Author: Robert E. Howard

Release date: January 13, 2024 [eBook #72707]

Language: English

Original publication: New York: Weird Tales, 1928

Credits: Al Haines

*** START OF THE PROJECT GUTENBERG EBOOK SEA CURSE


***
Sea Curse
ROBERT E. HOWARD

ACKNOWLEDGMENTS

Sea Curse, copyright 1928 by Popular Fiction Publishing Company for


Weird Tales, May 1928.

Sea Curse

And some return by the failing light


And some in the waking dream,
For she hears the heels of the dripping ghosts
That ride the rough roofbeam.
—Kipling
They were the brawlers and braggarts, the loud boasters and hard
drinkers, of Faring town, John Kulrek and his crony Lie-lip Canool. Many a
time have I, a tousled-haired lad, stolen to the tavern door to listen to their
curses, their profane arguments and wild sea songs; half fearful and half in
admiration of these wild rovers. Aye, all the people of Faring town gazed on
them with fear and admiration, for they were not like the rest of the Faring
men; they were not content to ply their trade along the coasts and among
the shark-teeth shoals. No yawls, no skiffs for them! They fared far, farther
than any other man in the village, for they shipped on the great sailing-ships
that went out on the white tides to brave the restless gray ocean and make
ports in strange lands.

Ah, I mind it was swift times in the little sea-coast village of Faring
when John Kulrek came home, with his furtive Lie-lip at his side,
swaggering down the gang-plank, in his tarry sea-clothes, and the broad
leather belt that held his ever-ready dagger; shouting condescending
greeting to some favored acquaintance, kissing some maiden who ventured
too near; then up the street, roaring some scarcely decent song of the sea.
How the cringers and the idlers, the hangers-on, would swarm about the
two desperate heroes, flattering and smirking, guffawing hilariously at each
nasty jest. For to the tavern loafers and to some of the weaker among the
straight-forward villagers, these men with their wild talk and their brutal
deeds, their tales of the Seven Seas and the far countries, these men, I say,
were valiant knights, nature's noblemen who dared to be men of blood and
brawn.

And all feared them, so that when a man was beaten or a woman
insulted, the villagers muttered—and did nothing. And so when Moll
Farrell's niece was put to shame by John Kulrek, none dared even to put in
words what all thought. Moll had never married, and she and the girl lived
alone in a little hut down close to the beach, so close that in high tide the
waves came almost to the door.

The people of the village accounted old Moll something of a witch, and
she was a grim, gaunt old dame who had little to say to anyone. But she
minded her own business, and eked out a slim living by gathering clams,
and picking up bits of driftwood.
The girl was a pretty, foolish little thing, vain and easily befooled, else
she had never yielded to the shark-like blandishments of John Kulrek.

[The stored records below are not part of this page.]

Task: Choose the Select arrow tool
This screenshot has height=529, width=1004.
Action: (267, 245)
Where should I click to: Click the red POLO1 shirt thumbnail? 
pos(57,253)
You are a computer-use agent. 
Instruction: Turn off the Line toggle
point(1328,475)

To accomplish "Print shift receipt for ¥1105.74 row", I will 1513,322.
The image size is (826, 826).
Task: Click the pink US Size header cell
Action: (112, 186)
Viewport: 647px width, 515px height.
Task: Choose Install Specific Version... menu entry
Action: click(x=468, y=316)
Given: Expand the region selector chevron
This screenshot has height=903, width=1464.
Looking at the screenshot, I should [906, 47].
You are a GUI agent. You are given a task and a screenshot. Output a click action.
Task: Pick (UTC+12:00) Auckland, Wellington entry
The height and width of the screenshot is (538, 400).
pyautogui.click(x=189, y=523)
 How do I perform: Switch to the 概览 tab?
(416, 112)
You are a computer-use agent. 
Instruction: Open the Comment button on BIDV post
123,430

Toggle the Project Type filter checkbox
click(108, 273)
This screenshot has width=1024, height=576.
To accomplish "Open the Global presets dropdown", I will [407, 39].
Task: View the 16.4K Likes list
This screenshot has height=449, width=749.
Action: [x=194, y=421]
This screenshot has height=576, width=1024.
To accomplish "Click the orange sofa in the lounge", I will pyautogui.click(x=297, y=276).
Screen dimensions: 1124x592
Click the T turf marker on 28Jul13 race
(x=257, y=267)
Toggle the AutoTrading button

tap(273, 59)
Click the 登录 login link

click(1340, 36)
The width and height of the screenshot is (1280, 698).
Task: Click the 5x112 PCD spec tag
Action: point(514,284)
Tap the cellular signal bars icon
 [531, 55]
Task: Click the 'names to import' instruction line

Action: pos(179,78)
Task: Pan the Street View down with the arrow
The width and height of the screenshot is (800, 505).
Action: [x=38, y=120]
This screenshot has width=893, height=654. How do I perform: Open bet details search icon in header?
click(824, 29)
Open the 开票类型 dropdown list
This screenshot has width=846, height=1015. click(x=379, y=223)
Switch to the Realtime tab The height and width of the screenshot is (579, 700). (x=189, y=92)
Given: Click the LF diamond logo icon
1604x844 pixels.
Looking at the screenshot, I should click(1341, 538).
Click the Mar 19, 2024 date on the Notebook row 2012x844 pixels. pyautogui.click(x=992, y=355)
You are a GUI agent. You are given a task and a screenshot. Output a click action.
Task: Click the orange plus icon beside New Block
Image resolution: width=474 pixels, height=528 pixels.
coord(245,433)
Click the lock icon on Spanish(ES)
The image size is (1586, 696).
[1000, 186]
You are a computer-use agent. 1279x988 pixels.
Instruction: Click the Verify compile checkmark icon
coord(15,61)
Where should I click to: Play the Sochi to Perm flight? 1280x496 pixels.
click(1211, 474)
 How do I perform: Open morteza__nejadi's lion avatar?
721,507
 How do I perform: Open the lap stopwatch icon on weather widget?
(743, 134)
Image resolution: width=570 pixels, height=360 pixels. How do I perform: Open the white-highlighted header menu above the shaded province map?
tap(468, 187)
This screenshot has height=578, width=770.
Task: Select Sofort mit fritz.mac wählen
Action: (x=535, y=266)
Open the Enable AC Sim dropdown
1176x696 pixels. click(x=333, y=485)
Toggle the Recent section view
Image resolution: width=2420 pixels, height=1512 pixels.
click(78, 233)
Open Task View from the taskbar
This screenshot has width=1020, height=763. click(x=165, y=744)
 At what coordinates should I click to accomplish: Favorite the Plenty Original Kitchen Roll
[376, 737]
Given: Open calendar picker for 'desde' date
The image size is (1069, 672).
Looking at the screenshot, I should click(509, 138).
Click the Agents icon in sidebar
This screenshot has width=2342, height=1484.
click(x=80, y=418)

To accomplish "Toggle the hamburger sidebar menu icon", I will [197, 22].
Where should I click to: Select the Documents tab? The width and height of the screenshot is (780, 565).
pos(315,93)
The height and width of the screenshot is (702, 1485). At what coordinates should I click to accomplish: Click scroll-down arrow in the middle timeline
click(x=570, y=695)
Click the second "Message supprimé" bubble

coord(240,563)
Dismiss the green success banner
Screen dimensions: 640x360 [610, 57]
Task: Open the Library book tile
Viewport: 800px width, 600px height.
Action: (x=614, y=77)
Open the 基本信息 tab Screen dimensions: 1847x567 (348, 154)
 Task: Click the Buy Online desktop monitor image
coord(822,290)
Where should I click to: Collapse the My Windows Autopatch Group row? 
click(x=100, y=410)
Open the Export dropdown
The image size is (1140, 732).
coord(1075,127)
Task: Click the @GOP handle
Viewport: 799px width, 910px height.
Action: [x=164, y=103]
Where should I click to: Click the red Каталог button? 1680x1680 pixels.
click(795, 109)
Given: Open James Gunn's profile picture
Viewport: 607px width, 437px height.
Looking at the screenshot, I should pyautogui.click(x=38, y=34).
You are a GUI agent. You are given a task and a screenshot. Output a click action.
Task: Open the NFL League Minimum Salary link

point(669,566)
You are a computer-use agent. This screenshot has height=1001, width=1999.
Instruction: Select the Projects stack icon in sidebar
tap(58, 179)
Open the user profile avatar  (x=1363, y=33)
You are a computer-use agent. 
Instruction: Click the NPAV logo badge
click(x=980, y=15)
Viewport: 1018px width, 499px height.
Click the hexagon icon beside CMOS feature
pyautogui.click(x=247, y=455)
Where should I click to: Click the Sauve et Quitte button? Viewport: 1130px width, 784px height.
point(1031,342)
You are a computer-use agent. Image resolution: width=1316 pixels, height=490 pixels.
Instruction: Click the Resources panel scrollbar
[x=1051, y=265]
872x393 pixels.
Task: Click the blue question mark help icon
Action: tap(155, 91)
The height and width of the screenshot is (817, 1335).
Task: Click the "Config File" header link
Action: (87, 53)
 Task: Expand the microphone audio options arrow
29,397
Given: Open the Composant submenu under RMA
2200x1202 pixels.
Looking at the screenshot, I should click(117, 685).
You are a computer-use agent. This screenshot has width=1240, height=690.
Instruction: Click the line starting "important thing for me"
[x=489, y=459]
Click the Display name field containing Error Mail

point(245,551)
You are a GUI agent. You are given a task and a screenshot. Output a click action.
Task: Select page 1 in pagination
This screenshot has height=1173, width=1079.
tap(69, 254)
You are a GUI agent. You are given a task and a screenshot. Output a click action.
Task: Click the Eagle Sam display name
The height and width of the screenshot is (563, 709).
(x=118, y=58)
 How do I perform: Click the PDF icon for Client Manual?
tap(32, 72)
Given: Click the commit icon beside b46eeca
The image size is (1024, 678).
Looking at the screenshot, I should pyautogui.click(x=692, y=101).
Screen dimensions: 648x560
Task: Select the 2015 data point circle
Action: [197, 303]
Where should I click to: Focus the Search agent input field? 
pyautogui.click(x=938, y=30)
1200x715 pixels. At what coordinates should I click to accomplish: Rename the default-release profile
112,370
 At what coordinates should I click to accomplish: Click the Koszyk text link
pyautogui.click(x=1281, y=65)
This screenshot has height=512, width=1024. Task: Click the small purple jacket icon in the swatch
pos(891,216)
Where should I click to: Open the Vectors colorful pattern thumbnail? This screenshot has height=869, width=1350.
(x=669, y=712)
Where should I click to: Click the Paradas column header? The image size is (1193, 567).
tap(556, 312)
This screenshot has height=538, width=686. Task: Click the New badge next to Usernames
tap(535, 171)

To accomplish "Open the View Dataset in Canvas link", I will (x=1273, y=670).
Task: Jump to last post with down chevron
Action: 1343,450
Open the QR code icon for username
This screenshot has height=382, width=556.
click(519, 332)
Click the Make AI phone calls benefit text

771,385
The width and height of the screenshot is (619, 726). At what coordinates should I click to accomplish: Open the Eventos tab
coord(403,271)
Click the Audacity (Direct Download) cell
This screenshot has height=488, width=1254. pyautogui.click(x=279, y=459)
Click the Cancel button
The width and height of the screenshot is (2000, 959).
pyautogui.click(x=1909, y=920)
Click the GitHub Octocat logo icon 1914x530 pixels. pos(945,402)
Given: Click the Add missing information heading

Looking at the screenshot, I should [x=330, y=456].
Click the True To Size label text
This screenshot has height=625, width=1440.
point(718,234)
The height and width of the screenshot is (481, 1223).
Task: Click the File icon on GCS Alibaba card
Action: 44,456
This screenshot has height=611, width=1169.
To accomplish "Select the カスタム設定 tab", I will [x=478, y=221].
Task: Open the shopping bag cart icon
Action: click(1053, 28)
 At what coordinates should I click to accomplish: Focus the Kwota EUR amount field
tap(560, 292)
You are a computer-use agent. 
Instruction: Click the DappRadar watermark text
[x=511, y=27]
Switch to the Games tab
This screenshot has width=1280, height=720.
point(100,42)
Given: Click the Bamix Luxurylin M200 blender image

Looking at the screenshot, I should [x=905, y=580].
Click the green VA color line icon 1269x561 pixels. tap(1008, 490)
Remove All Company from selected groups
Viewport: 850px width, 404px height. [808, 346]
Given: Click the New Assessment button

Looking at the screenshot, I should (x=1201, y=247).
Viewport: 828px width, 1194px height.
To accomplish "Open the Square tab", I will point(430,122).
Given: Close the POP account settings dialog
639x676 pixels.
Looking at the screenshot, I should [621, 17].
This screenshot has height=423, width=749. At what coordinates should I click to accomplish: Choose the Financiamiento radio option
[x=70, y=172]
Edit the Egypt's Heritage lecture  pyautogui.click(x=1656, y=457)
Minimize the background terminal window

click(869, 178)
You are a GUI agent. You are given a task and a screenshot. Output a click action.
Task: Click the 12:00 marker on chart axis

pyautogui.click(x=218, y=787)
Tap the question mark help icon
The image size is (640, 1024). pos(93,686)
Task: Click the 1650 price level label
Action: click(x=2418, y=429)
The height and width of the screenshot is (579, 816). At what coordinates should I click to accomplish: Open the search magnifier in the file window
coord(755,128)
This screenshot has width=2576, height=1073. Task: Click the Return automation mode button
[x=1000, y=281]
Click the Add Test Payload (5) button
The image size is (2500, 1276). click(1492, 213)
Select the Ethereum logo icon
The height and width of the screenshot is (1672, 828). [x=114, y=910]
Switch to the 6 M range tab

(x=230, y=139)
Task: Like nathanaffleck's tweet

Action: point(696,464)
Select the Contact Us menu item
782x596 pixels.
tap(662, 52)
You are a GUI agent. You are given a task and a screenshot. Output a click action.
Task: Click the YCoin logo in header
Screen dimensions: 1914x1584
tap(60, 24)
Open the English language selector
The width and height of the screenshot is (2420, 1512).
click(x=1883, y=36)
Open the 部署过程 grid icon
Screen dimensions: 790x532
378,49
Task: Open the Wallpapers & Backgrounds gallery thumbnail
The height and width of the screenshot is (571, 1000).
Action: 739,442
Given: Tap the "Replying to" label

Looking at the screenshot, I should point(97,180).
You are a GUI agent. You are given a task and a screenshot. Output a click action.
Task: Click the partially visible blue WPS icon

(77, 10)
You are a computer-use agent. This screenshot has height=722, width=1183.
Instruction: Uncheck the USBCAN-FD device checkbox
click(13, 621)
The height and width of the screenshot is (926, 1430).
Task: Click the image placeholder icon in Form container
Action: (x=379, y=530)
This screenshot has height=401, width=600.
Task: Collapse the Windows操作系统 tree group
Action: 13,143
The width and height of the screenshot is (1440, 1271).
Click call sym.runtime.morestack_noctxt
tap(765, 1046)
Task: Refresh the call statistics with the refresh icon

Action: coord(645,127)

I mind the day was a cold winter day with a sharp breeze out of the east
when the old dame came into the village street shrieking that the girl had
vanished. All scattered over the beach and back among the bleak inland
hills to search for her—all save John Kulrek and his cronies who sat in the
tavern dicing and toping. All the while beyond the shoals, we heard the
never-ceasing droning of the heaving, restless grey monster, and in the dim
light of the ghostly dawn Moll Farrell's girl came home.

The tides bore her gently across the wet sands and laid her almost at her
own door. Virgin-white she was, and her arms were folded across her still
bosom; calm was her face, and the gray tides sighed about her slender
limbs. Moll Farrell's eyes were stones, yet she stood above her dead girl and
spoke no word till John Kulrek and his crony came reeling down from the
tavern, their drinking-jacks still in their hands. Drunk was John Kulrek, and
the people gave back for him, murder in their souls; so he came and laughed
at Moll Farrell across the body of her girl.

"Zounds!" swore John Kulrek; "the wench has drowned herself, Lie-lip!"

Lie-lip laughed, with the twist of his thin mouth. He always hated Moll
Farrell, for it was she that had given him the name of Lie-lip.

Then John Kulrek lifted his drinking-jack, swaying on his uncertain legs.
"A health to the wench's ghost!" he bellowed, while all stood aghast.

Then Moll Farrell spoke, and the words broke from her in a scream
which sent ripples of cold up and down the spines of the throng.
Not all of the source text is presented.